Event — a single tracked action (like signup_completed or button_clicked) sent from the app to PostHog, the basic unit all analysis is built from. “We’re missing an event for the ‘export’ button, so we currently have no visibility into how often that feature is used.”

Funnel — a sequence of events analyzed together to measure the conversion rate from one step to the next, revealing where users drop off. “The funnel shows a forty percent drop-off between ‘added to cart’ and ‘started checkout’ — that’s the step we should investigate first.”

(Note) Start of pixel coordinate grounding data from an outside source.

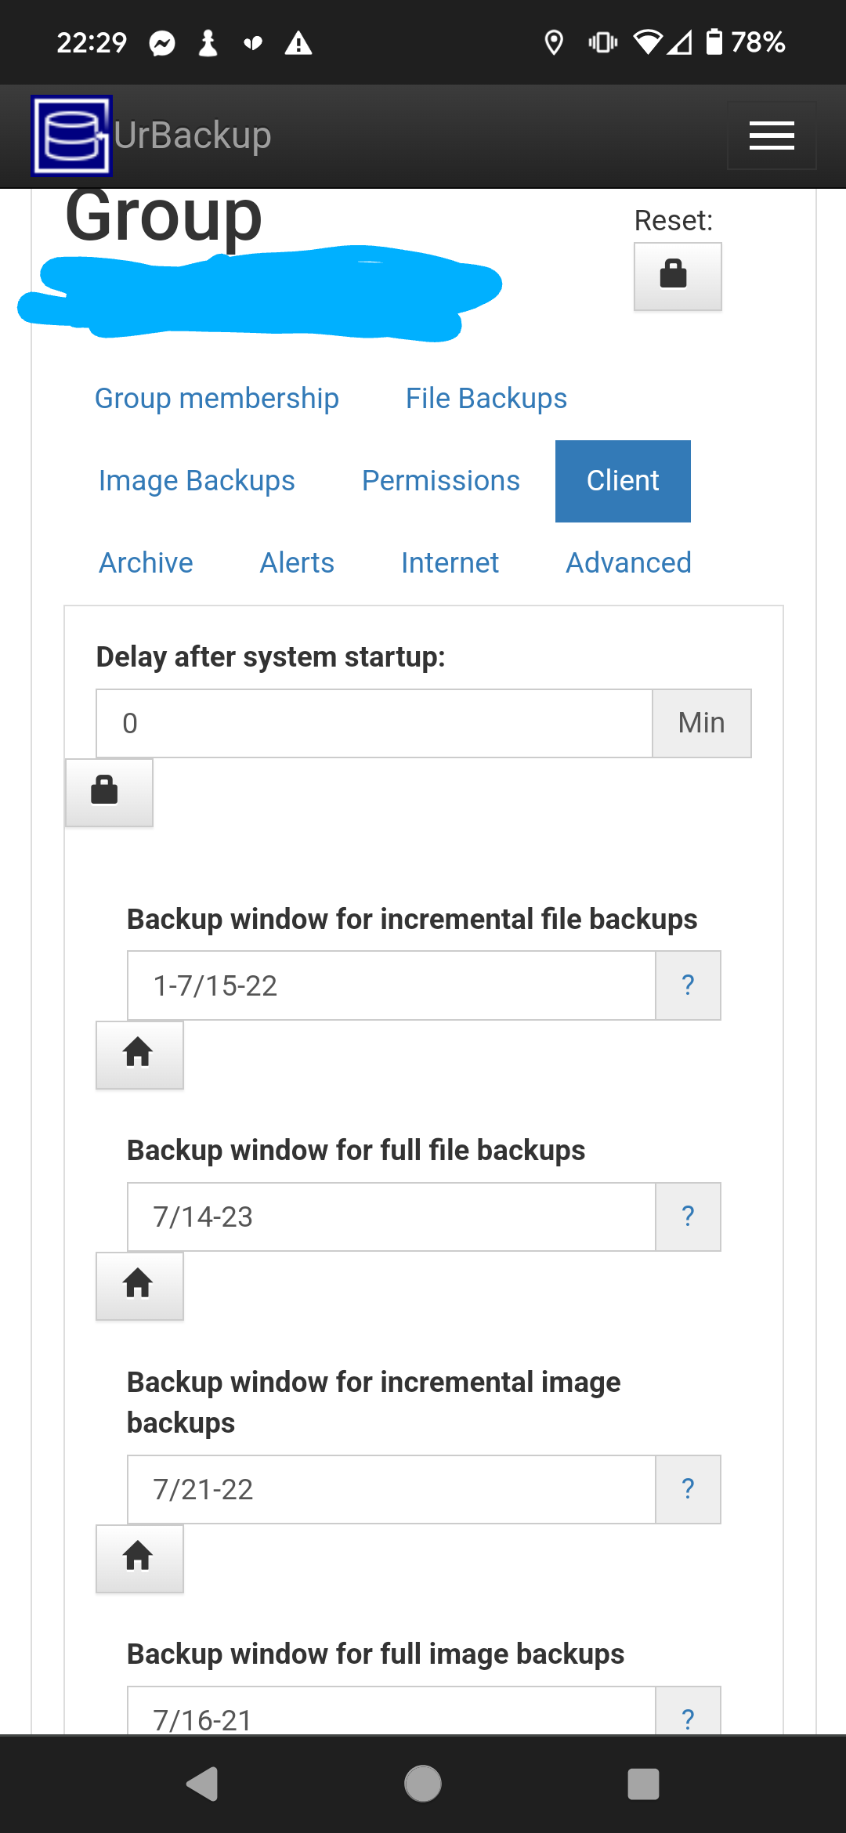Click home icon under incremental file backup window
The width and height of the screenshot is (846, 1833).
[139, 1054]
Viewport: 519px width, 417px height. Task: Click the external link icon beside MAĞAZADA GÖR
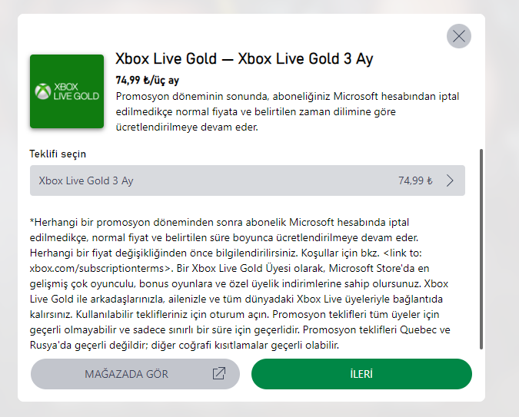coord(219,374)
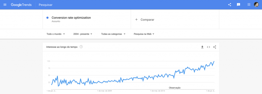This screenshot has height=94, width=262.
Task: Open the send feedback icon
Action: 238,5
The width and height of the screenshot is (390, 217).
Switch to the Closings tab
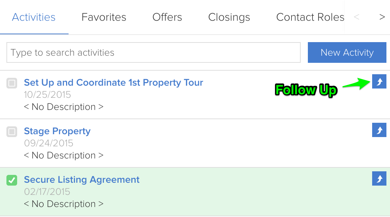coord(229,17)
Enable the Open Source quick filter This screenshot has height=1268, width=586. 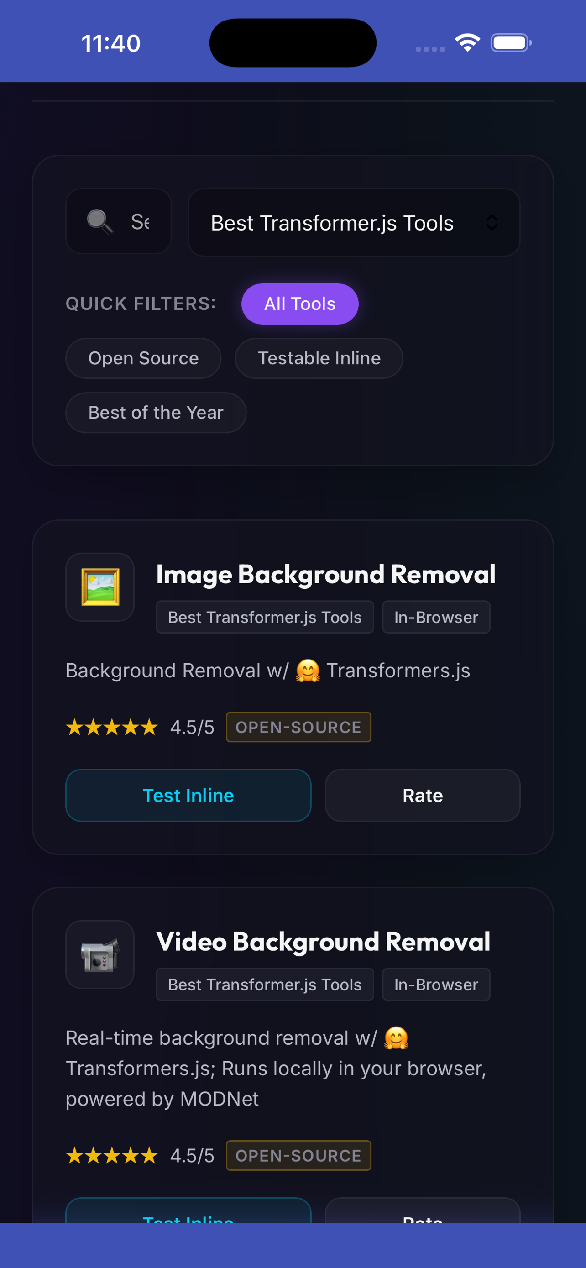[x=143, y=358]
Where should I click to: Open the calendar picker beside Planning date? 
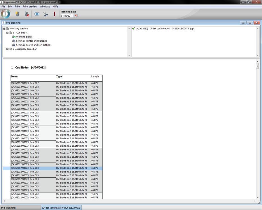[x=76, y=16]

Cohort — a saved group of users defined by shared properties or behavior (like “signed up in the last 30 days” or “used feature X”), used to segment analysis. “Let’s compare retention between the cohort that used the new onboarding flow and the cohort that used the old one.”

Feature flag — a toggle that controls whether a feature is visible to a given user or group, used for gradual rollouts, A/B tests, and kill switches. “We shipped the redesign behind a feature flag so we can roll it out to five percent of users first and watch for errors.”

Session replay — a recorded, replayable reconstruction of a user’s actual session, used to see exactly what a user experienced without needing them to report a bug. “Instead of guessing what went wrong from the support ticket, let’s just pull up the session replay for that user’s session.”

Retention curve — a chart showing what percentage of users who performed an initial event return to perform a follow-up event over time. “The retention curve flattens out around week three, which suggests users who stick around that long tend to stay long-term.”

Common Phrases

  • “Is this event actually firing, or are we missing instrumentation on that button?”
  • “Where’s the biggest drop-off in this funnel, and do we have a hypothesis why?”
  • “Can we build a cohort for users who hit this error, so we can see what else they have in common?”
  • “Is this feature flagged, or did it ship to everyone at once?”
  • “Let’s pull a few session replays before we assume this is a widespread issue.”

Example Sentences

Explaining a rollout plan in a design review: “We’re gating this behind a feature flag, starting at ten percent of users, and we’ll watch the funnel and error rate before increasing the rollout percentage.”

Reporting a data gap: “We can’t answer that retention question yet because the ‘feature used’ event isn’t instrumented — we’d need to add that tracking call before we can build the cohort.”

Discussing a UX problem with a teammate: “I pulled three session replays from users who dropped off at the payment step, and all three hit the same validation error on the card form — that’s likely the real cause, not general checkout friction.”

Professional Tips

  • Say “event” specifically when discussing tracked data, and reserve “action” for describing what a user did in general conversation — mixing them makes it unclear whether something is actually instrumented.
  • When reporting a funnel problem, name the exact step where drop-off happens rather than saying “checkout is broken” — it focuses the investigation immediately.
  • Use “cohort” rather than “segment” when referring to a PostHog-defined group, matching the tool’s terminology in written reports.
  • Mention explicitly whether a feature is behind a flag when discussing a new release — it changes how a bug report should be triaged.

Practice Exercise

  1. Explain in two sentences why a funnel is more useful than a single conversion percentage for finding a UX problem.
  2. Write a one-sentence report describing a missing event that’s blocking an analysis.
  3. Describe, in your own words, how a feature flag and a cohort might be used together during a staged rollout.